ACR Weighs Pros and Cons of Reporting Breast Density to Patients

As a greater push continues to be made to inform women about their breast density as a risk factor for breast cancer nationwide, it's important to consider a few caveats, says the ACR. In a statement issued this week, the group took great pains to affirm its commitment to being ahead of the curve--so to speak--on advocating for "quality breast imaging." But ACR also wants people to know that breast density has an inverse relationship on mammography sensitivity; i.e., denser breasts, lower sensitivity.

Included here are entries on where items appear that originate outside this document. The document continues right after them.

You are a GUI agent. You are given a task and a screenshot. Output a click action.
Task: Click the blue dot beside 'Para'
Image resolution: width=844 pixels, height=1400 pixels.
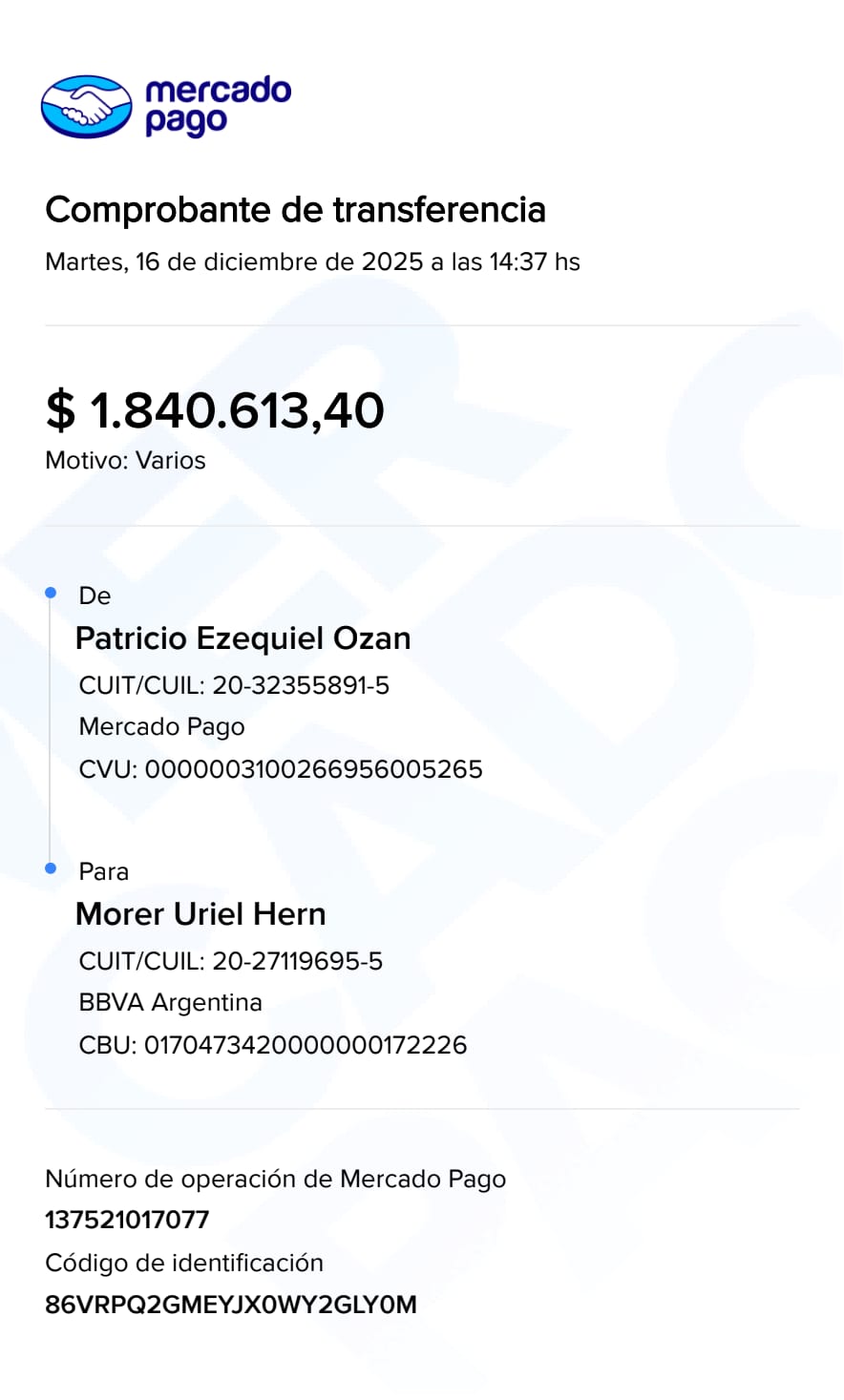point(52,868)
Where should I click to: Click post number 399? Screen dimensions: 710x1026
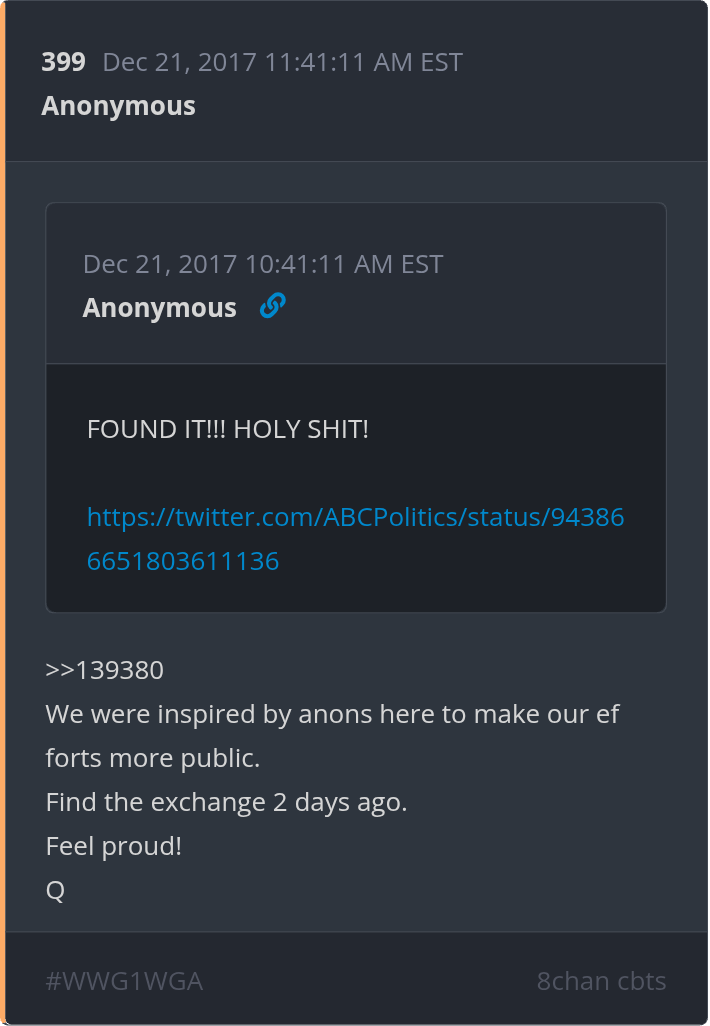63,62
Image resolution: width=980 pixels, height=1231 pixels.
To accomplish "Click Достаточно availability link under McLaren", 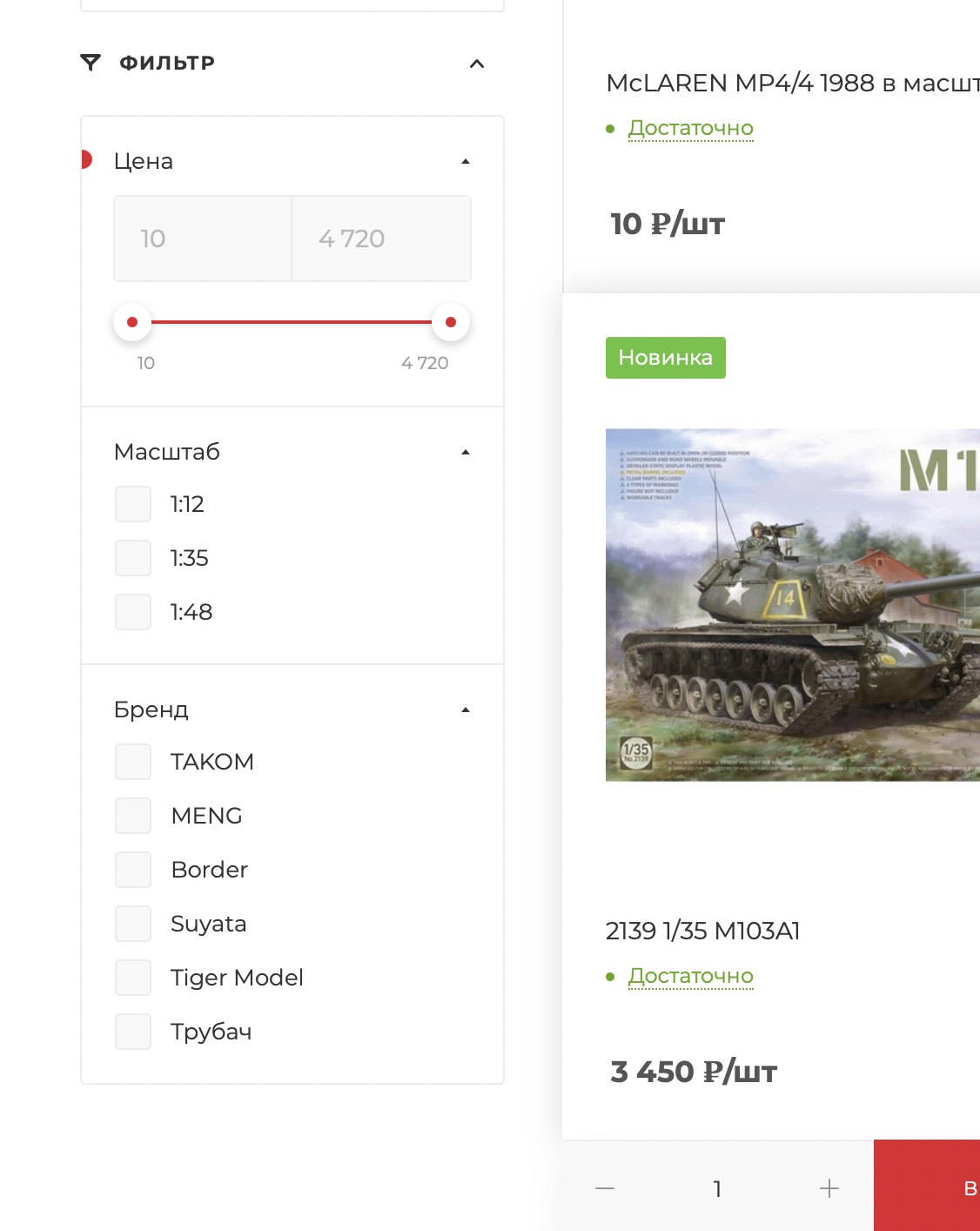I will [691, 128].
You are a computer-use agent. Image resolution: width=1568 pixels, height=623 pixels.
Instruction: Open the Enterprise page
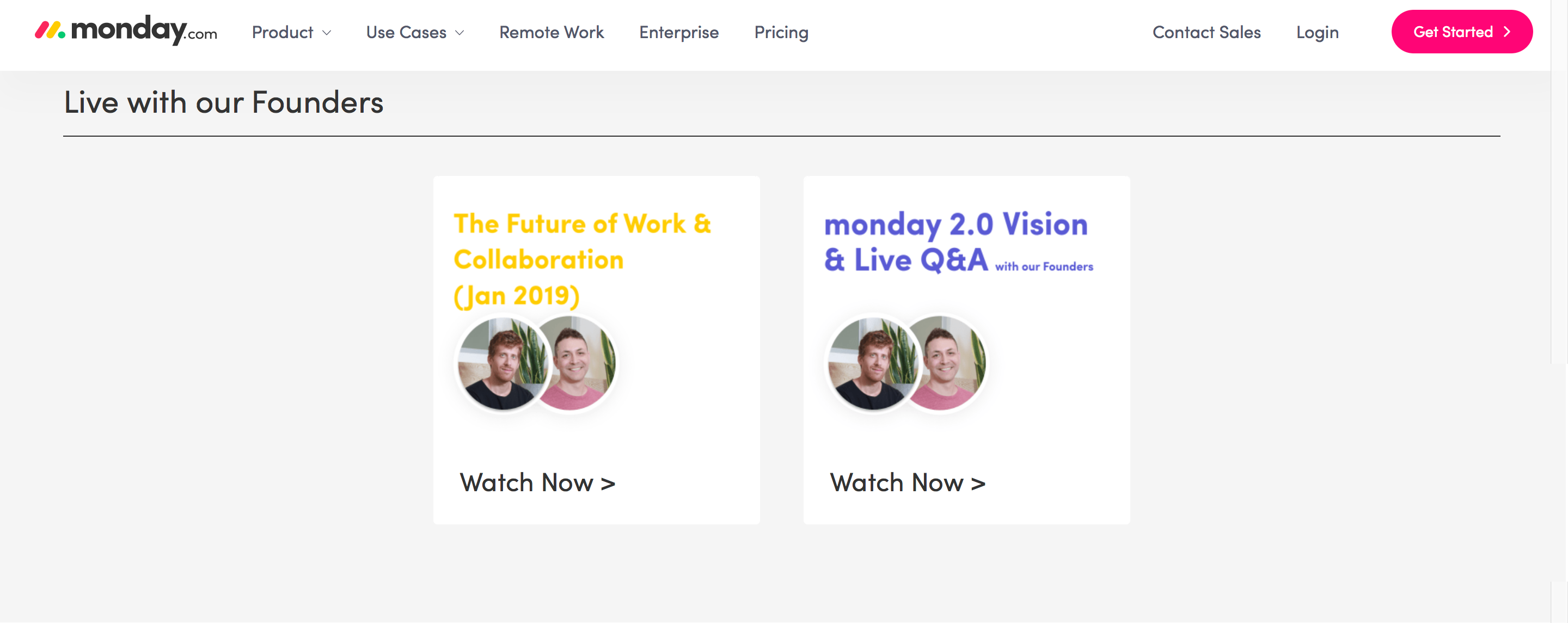[x=679, y=32]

Putting that information in a medical report is useful information for a provider, they say, but may be less so for patients. "While the ACR is not opposed to including breast parenchymal information in the lay summary, we urge strong consideration of the benefits, possible harms and unintended consequences of doing so," the group said in a press release. Among its concerns are the idea that breast density assessments are not "reliably reproducible" and "may convey a false sense of security about negative mammography results" for women with fatty breasts. Additionally, the group posits that "the significance of breast density as a rick factor for breast cancer is highly controversial," and could drive additional demand for ultrasound and MRI, thereby causing a wedge issue among insured and uninsured at-risk women. The group refers "legislators, regulatory agencies and patient groups" to "the experience in the state of Connecticut," the only U.S. state to require insurer-covered breast density screening and patient notification of breast density in mammography results, as a likely model for implementation of breast density laws.